Use informative priors based on domain knowledge to improve sampling efficiency and produce more realistic posterior estimates. Check trace plots and R-hat diagnostics to verify that chains have converged before interpreting results. Use WAIC or LOO-CV from ArviZ to compare models with different complexity levels.

When to Use It?

Use Cases

Fit a hierarchical regression model that estimates group-level effects with partial pooling across related groups. Estimate treatment effects from experimental data with full posterior uncertainty quantification. Compare competing statistical models using information criteria to select the best predictive model.

Related Topics

PyMC, Bayesian statistics, MCMC, probabilistic programming, ArviZ, hierarchical models, and statistical inference.

Important Notes

Requirements

PyMC Python package with PyTensor backend for model compilation. ArviZ for posterior analysis and diagnostic visualization. NumPy for data preparation and array operations.

Usage Recommendations

Do: check R-hat values and effective sample sizes to verify sampling convergence before interpreting results. Use weakly informative priors rather than flat priors to improve sampling stability. Run multiple chains to diagnose convergence problems through between-chain comparison.
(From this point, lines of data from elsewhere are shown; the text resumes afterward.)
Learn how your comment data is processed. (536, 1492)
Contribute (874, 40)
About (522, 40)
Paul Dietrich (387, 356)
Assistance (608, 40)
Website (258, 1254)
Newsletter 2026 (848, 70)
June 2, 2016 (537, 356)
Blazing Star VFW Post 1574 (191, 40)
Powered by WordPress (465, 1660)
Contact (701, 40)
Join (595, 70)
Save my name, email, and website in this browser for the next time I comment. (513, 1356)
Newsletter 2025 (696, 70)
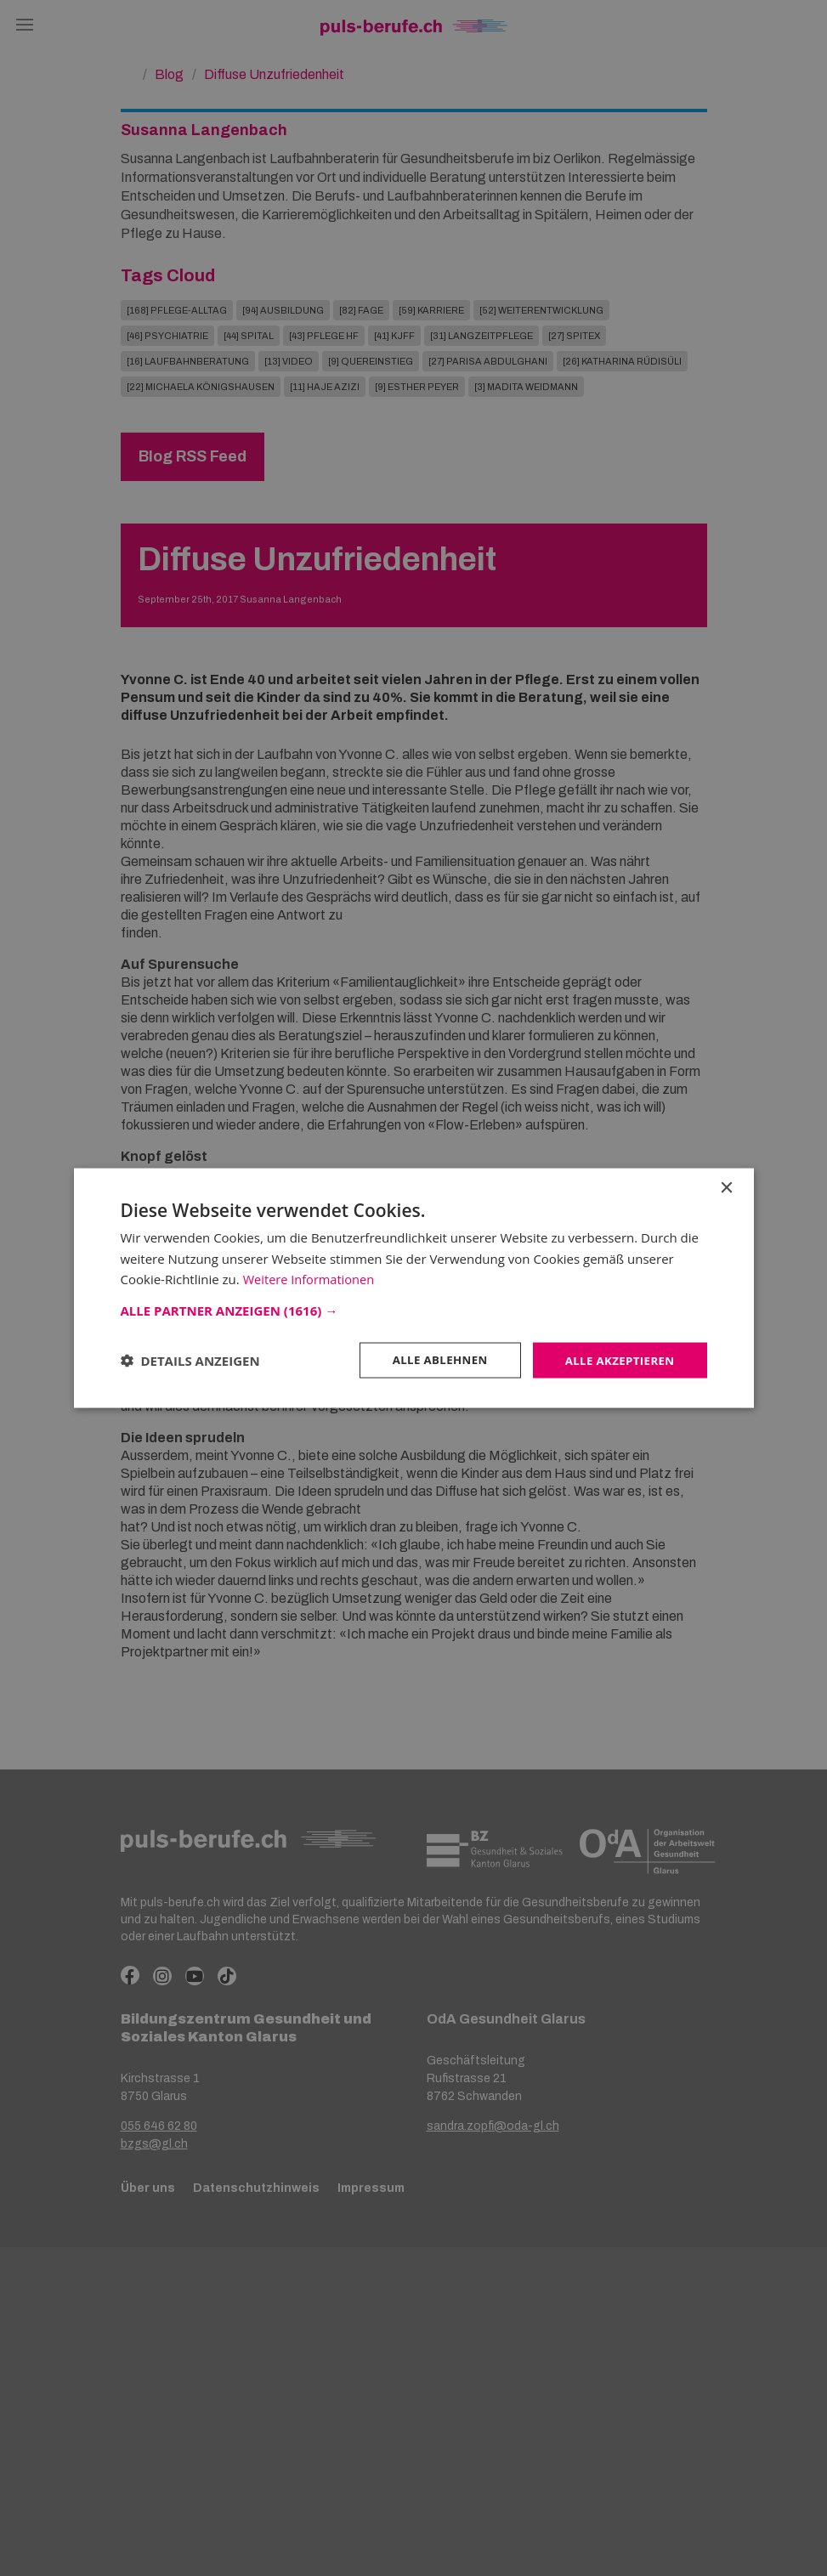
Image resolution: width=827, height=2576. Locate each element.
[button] (414, 1308)
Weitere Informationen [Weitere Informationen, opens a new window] (310, 1278)
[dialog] (413, 1288)
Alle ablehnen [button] (431, 1359)
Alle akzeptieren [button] (616, 1359)
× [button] (726, 1186)
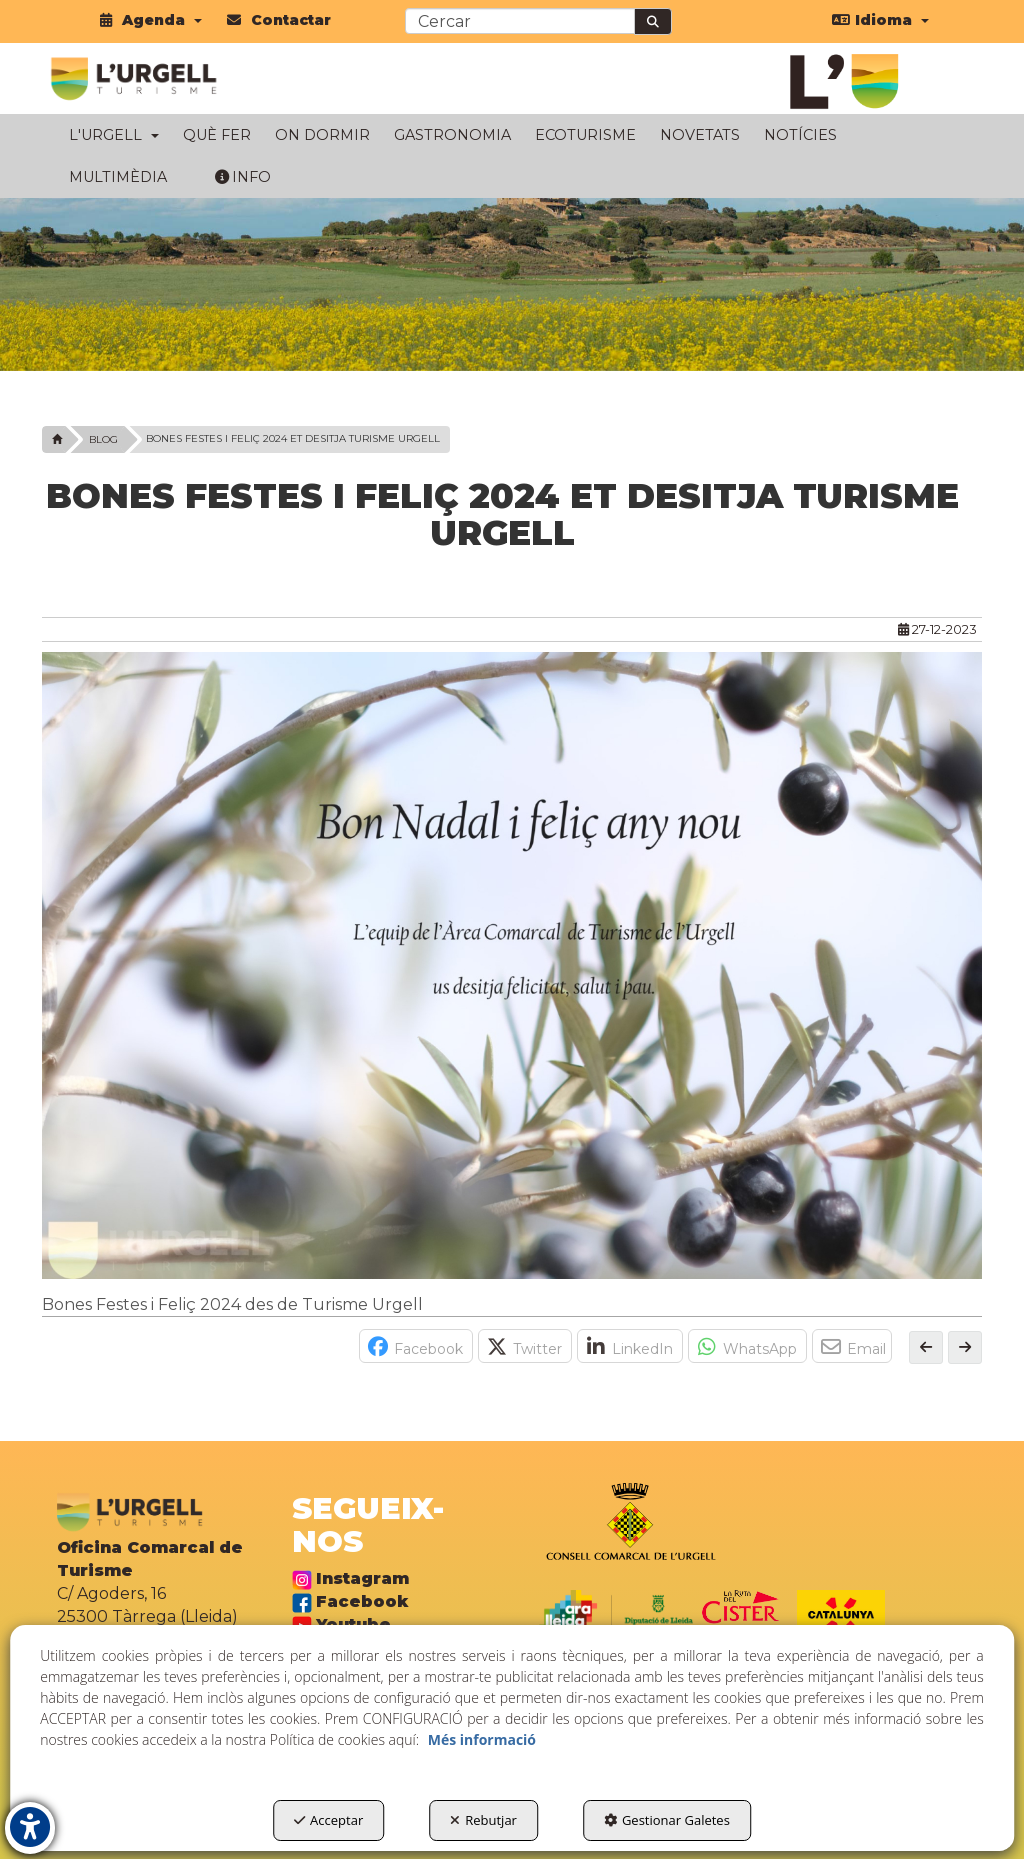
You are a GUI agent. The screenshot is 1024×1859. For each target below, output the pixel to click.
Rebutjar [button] (483, 1820)
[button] (151, 20)
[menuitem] (151, 20)
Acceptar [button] (328, 1820)
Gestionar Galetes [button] (667, 1820)
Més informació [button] (482, 1739)
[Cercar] (653, 21)
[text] (520, 21)
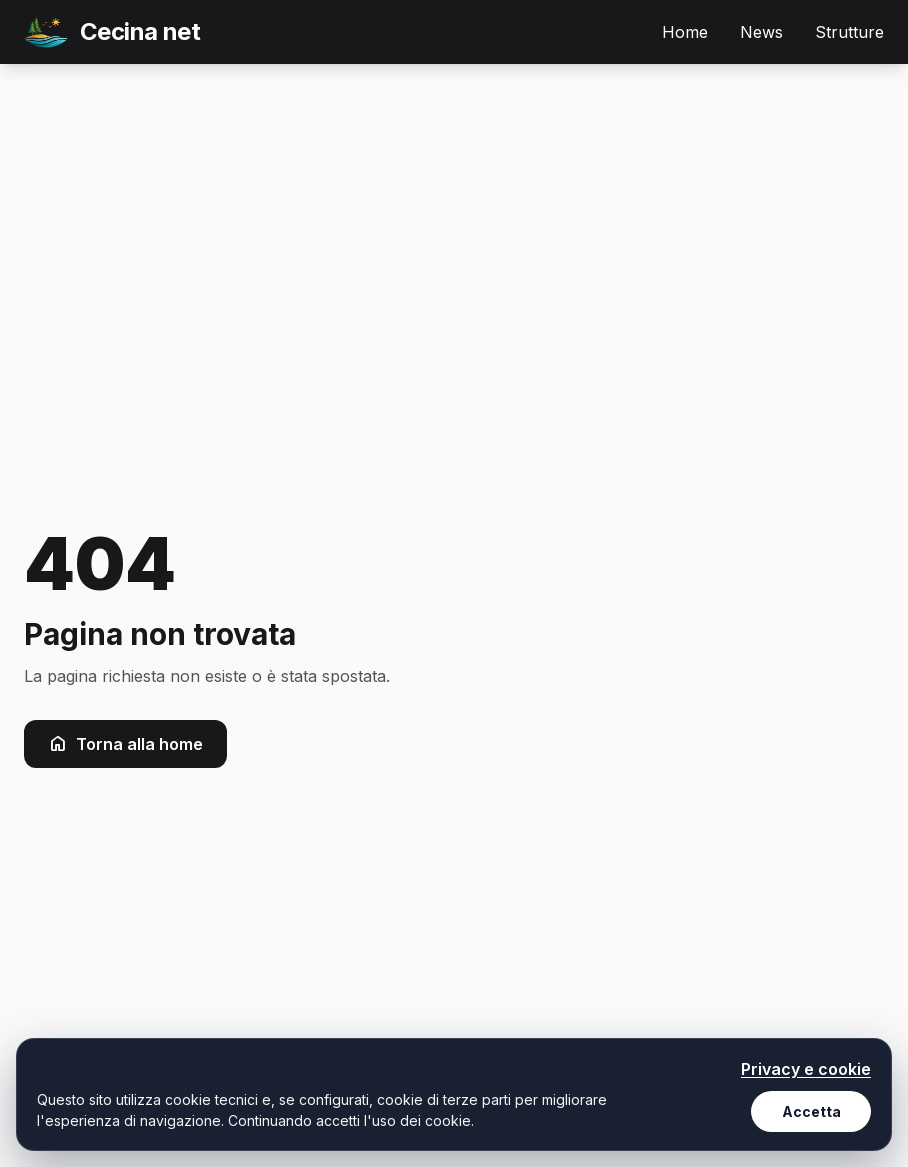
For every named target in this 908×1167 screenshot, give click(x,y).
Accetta (811, 1111)
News (761, 32)
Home (685, 32)
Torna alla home (125, 744)
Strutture (849, 32)
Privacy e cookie (806, 1069)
Don't: interpret posterior samples from unconverged chains since they do not represent the true posterior distribution. Use very tight priors that dominate the likelihood effectively ignoring the observed data. Compare models using only in-sample fit without penalizing for complexity.

Limitations

MCMC sampling can be slow for models with many parameters or complex posterior geometries. Discrete parameters require specialized samplers since NUTS is designed for continuous distributions. Model specification errors may produce valid-looking posteriors that do not reflect the true data generating process.